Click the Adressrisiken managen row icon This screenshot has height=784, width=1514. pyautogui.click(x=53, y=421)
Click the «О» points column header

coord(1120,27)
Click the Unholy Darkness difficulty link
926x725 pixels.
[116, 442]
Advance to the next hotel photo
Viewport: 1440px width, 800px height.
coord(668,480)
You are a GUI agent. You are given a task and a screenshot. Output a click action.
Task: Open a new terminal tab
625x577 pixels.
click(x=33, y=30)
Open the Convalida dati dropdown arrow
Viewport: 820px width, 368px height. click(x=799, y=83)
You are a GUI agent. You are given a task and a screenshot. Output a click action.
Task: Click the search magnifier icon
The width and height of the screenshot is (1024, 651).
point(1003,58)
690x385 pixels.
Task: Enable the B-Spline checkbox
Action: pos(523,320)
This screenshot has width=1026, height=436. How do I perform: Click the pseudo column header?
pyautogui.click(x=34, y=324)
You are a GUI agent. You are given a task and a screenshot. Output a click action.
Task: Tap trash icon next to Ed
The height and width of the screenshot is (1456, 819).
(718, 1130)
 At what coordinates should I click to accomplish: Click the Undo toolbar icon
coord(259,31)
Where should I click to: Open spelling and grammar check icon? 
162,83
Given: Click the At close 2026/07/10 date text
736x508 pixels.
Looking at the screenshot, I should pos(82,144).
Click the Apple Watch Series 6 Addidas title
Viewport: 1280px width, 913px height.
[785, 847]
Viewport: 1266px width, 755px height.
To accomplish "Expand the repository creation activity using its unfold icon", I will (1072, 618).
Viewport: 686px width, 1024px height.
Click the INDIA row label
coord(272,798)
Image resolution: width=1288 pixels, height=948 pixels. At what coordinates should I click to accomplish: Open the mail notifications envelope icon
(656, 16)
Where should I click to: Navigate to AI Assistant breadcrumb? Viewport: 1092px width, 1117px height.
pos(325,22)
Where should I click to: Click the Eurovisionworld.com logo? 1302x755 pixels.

WORK TO COMPLETE »
Write the records out again so that each one matches the original exactly.

ANSWER SECTION »
Click the Adressrisiken managen row icon This screenshot has height=784, width=1514. pyautogui.click(x=53, y=421)
Click the «О» points column header

coord(1120,27)
Click the Unholy Darkness difficulty link
926x725 pixels.
[116, 442]
Advance to the next hotel photo
Viewport: 1440px width, 800px height.
coord(668,480)
You are a GUI agent. You are given a task and a screenshot. Output a click action.
Task: Open a new terminal tab
625x577 pixels.
click(x=33, y=30)
Open the Convalida dati dropdown arrow
Viewport: 820px width, 368px height. click(x=799, y=83)
You are a GUI agent. You are given a task and a screenshot. Output a click action.
Task: Click the search magnifier icon
The width and height of the screenshot is (1024, 651).
point(1003,58)
690x385 pixels.
Task: Enable the B-Spline checkbox
Action: pos(523,320)
This screenshot has width=1026, height=436. How do I perform: Click the pseudo column header?
pyautogui.click(x=34, y=324)
You are a GUI agent. You are given a task and a screenshot. Output a click action.
Task: Tap trash icon next to Ed
The height and width of the screenshot is (1456, 819).
(718, 1130)
 At what coordinates should I click to accomplish: Click the Undo toolbar icon
coord(259,31)
Where should I click to: Open spelling and grammar check icon? 
162,83
Given: Click the At close 2026/07/10 date text
736x508 pixels.
Looking at the screenshot, I should pos(82,144).
Click the Apple Watch Series 6 Addidas title
Viewport: 1280px width, 913px height.
[785, 847]
Viewport: 1266px width, 755px height.
To accomplish "Expand the repository creation activity using its unfold icon", I will (1072, 618).
Viewport: 686px width, 1024px height.
Click the INDIA row label
coord(272,798)
Image resolution: width=1288 pixels, height=948 pixels. At what coordinates should I click to accomplish: Open the mail notifications envelope icon
(656, 16)
Where should I click to: Navigate to AI Assistant breadcrumb? Viewport: 1092px width, 1117px height.
pos(325,22)
Where should I click to: Click the Eurovisionworld.com logo? 1302x755 pixels.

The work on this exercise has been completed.